Strategic Crisis Response planning is necessary for developing a comprehensive crisis intervention plan before deployment and providing services. Knowing what sequence of crisis intervention processes to use for which individuals or groups, at what times, and under what circumstances is crucial to all effective early intervention programs. An effective strategic plan identifies and assesses target populations and determines the types of interventions, when to apply the interventions, and the resources available. Strategic planning and tactical decision-making help determine one set of crisis intervention processes over another so the right choices of interventions for the populations under specific circumstances are selected.

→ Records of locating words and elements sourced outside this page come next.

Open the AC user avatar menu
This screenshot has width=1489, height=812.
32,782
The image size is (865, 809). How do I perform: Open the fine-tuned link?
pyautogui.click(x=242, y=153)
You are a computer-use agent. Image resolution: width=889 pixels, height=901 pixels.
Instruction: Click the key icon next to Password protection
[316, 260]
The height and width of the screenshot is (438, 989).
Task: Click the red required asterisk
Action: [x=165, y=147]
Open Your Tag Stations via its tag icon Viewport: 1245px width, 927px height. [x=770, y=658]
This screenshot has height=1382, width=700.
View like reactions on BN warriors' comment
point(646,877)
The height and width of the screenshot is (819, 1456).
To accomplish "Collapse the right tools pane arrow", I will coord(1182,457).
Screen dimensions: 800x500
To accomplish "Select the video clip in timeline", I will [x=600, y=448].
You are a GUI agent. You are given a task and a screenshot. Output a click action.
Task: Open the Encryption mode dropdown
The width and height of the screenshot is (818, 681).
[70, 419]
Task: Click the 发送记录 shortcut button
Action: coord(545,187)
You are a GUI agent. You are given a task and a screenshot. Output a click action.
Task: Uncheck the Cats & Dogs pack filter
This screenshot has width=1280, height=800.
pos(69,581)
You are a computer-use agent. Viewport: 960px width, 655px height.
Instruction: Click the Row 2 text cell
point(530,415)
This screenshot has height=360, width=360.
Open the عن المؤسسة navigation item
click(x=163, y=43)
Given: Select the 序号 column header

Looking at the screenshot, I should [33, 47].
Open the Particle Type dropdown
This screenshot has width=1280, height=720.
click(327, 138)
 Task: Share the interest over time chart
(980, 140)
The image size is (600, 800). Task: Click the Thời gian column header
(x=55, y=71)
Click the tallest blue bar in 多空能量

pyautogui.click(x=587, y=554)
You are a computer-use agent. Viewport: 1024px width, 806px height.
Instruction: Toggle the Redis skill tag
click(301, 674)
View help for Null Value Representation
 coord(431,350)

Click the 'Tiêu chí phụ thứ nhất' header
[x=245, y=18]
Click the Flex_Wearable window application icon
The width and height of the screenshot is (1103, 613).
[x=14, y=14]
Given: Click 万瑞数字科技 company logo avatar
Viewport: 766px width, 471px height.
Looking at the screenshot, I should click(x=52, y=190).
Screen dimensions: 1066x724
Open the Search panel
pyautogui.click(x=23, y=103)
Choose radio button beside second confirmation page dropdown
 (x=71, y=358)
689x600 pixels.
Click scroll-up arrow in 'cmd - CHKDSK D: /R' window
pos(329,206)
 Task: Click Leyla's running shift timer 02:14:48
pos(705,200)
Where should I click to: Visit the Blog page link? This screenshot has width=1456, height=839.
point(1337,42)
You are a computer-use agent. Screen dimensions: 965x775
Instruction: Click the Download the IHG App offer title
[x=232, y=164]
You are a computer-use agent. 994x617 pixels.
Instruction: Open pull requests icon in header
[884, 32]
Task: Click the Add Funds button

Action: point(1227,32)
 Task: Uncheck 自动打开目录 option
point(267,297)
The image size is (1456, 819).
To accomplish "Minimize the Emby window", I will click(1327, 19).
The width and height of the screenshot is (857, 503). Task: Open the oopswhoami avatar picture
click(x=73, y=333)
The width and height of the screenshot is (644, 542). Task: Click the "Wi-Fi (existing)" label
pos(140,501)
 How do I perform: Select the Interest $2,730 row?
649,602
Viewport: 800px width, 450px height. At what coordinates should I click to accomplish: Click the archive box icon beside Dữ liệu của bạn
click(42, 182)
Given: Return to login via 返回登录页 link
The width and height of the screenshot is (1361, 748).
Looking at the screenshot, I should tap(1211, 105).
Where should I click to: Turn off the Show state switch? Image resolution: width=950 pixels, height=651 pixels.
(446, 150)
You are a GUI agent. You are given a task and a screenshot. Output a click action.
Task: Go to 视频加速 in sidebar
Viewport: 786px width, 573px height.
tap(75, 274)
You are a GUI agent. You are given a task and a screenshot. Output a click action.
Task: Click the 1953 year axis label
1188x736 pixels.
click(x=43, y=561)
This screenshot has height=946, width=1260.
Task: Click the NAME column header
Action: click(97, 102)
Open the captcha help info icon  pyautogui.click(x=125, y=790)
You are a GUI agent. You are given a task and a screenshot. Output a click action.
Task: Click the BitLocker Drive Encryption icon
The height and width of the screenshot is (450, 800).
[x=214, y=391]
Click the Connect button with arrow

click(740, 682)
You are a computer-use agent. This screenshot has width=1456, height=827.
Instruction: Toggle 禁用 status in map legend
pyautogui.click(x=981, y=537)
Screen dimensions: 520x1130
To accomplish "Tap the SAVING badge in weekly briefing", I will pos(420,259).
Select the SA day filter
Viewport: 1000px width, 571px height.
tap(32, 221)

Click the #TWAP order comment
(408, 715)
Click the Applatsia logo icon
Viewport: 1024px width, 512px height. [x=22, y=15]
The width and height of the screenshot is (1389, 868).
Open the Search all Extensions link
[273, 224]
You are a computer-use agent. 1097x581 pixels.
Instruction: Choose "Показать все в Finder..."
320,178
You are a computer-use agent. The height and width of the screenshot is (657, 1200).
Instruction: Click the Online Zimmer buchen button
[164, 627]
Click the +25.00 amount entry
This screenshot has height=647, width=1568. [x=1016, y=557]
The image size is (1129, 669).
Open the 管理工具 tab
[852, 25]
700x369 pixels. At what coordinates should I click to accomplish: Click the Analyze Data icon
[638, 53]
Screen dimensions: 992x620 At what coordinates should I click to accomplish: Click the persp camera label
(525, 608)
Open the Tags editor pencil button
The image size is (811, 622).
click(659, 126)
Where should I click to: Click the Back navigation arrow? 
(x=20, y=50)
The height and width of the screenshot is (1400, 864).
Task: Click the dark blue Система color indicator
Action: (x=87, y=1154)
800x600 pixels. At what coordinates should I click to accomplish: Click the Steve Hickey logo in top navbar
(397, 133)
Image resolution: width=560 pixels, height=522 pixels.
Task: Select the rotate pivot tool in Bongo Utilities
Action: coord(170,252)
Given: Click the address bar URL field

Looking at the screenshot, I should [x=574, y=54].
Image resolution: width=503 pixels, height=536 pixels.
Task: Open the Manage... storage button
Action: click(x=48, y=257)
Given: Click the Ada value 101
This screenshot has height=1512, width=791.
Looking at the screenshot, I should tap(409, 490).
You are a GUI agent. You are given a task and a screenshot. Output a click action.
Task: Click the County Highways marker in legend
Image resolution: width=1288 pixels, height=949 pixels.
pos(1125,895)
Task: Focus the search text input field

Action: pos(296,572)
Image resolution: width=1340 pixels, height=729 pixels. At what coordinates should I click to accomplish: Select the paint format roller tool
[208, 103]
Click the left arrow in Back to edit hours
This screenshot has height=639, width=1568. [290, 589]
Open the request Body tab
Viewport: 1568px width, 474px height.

The crisis intervention strategic planning formula consists of six components:
This information is taken from the International Critical Incident Stress Foundation Strategic Response to Crisis course that teaches crisis interventionists to make the right choices of interventions for the populations they are assisting under specific circumstances. See ICISF Strategic Response to Crisis.
Post Action Staff Support is a group intervention to help crisis response teams returning from a crisis or disaster deployment to process their experience and help them adjust back to civilian life. It consists of three phases: Review, Response, and Remind. Review utilizes questions designed to have members think about and discuss the deployment and their participation in it. Response validates their reactions to the experience and provides guidance. Remind helps the team members practice self-care. See Bringing Your Crisis Team Home After A Disaster.
Psychological Simple Triage and Rapid Treatment (PsySTART) is not a crisis intervention per se, but is a vital process for rapid mental health triage and incident management during large-scale disasters and terrorism events. It is believed to be the first evidence-based, disaster mental health triage system in the U.S. that can help responders identify and assess the mental health impact of a disaster at the individual, disaster service site, and community-wide population levels. PsySTART includes four components: 1) an evidence-based rapid triage system designed for field use by all levels of responders (including those without mental health expertise); 2) an information technology platform to manage the collection and analysis of triage needs, cloud based/smart phone application, 4) Population based ICS, Incident Action Plan (IAP). Individual triage data is collected across key disaster systems of care, including hospitals, clinics, schools, shelters, and other community disaster relief settings. The data are used to help responders determine immediate and future strategies and level of mental health interventions needed. PsySTART measures disaster mental health impacts such as: severe/extreme stressors, level of exposure to the disaster, traumatic loss, ongoing stressors, peri-traumatic panic, and prior history of PTSD. The developer of PsySTART is Merritt Schreiber, PhD. See: PsySTART Disaster Mental Health Triage and Incident Management System.